Le dimanche maman nous préparait pour la messe de dix heures et demie. Absolument athée ma petite mère, mais c'était l'occasion de voir ses filles - de les faire voir? - propres comme un sou neuf, parées de ces jolies toilettes dont le renouvellement chaque printemps et chaque automne, lui mettait au cœur une petite fièvre créatrice et poétique.
Nous partions, ma sœur et moi, un peu raides dans nos souliers vernis, qu'il ne fallait pas, à tout prix, écorcher aux pierres du chemin, un peu frissonnantes sous le tissu léger qui flottait au vent encore aigre du printemps. De rigueur aussi le joli chapeau de paille fleuri, pour entrer à l'église. On y respectait scrupuleusement tous les gestes et attitudes rituels mais il était permis de se laisser envahir par la très douce hypnose sensuelle qu'enfantaient l'encens et l'harmonium. Le mois de Marie avec ses reposoirs, ses cantiques, ses débauches de pétales de pivoines et de roses était une fête de tous les sens. J'eus une crise mystique.

Madame Riot, une vieille dame qui nous initiait au catéchisme était d'une piété si convaincue que je fus saisie par l'amour divin et sa terrible tyrannie.
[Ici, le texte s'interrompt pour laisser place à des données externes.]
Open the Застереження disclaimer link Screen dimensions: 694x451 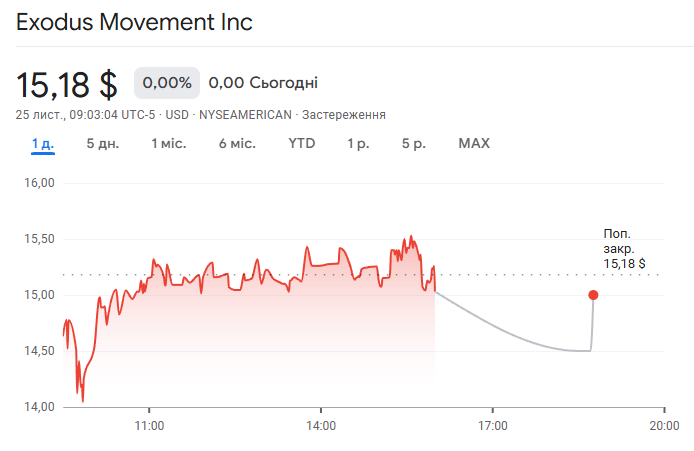point(343,115)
Dans le froid de notre chambre, le soir, je faisais agenouiller ma petite sœur qui devait avoir cinq ou six ans, pour la faire prier : elle se soumettait sans murmure aux exigences de mes convictions.
……………
L'année suivante ce fut le curé qui nous prépara à la Communion solennelle. Cette année fut celle de bouleversements profonds. Je perdis tout à fait la foi. Ce vieux curé qui sentait l'encens moisi et le tabac froid devait l'avoir perdue aussi et se contentait de nous faire réciter les réponses toutes faites aux questions toutes faites consignées dans le livret d'usage, tandis qu'il tâchait d'ignorer que, sur les bancs derrière nous, les garçons nous lançaient quelques projectiles puants ou collants, attendant la sortie pour nous attaquer sournoisement.
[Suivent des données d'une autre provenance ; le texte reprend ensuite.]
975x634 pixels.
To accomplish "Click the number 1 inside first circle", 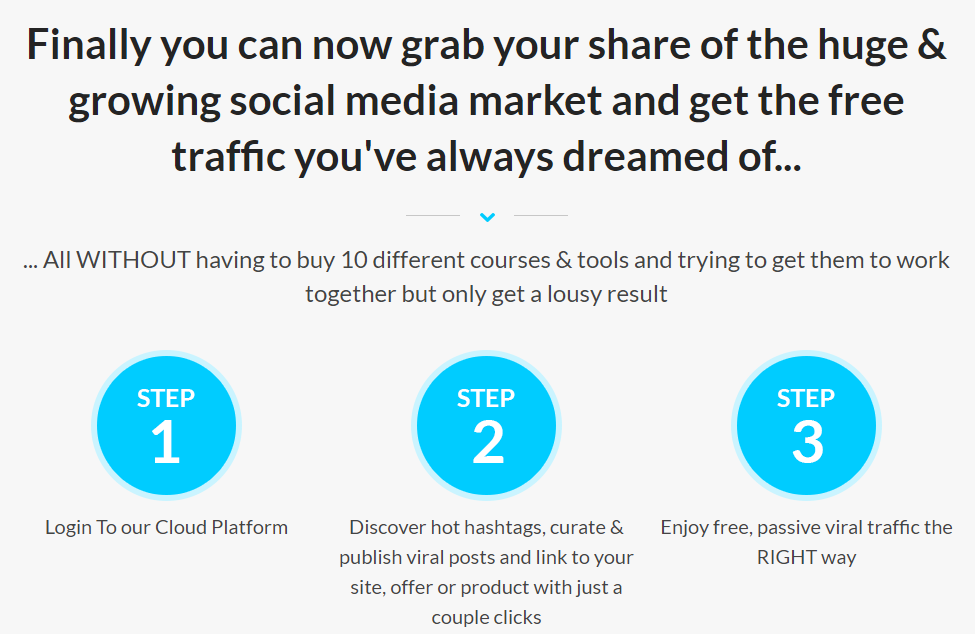I will tap(165, 442).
Si je détestais ces garçons sots et agressifs qui nous attendaient à la sortie de l'église, ce que j'éprouvais quand ils nous serraient les poignets ou nous tordaient les bras était bien autre chose qu'une douleur physique ! Et ils le savaient bien sans doute

C'est dans cette atmosphère bête et méchante que Dieu fit naufrage tout aussitôt. Ma réaction fut brutale, absolue, comme l'avait été ma foi. On ne me referait plus le coup du Père Noël!

Le jour de ma première communion, j'authentifiai mon reniement par une profanation : je pris de la nourriture avant de partir à la messe, à l'insu de tous, tout à fait volontairement.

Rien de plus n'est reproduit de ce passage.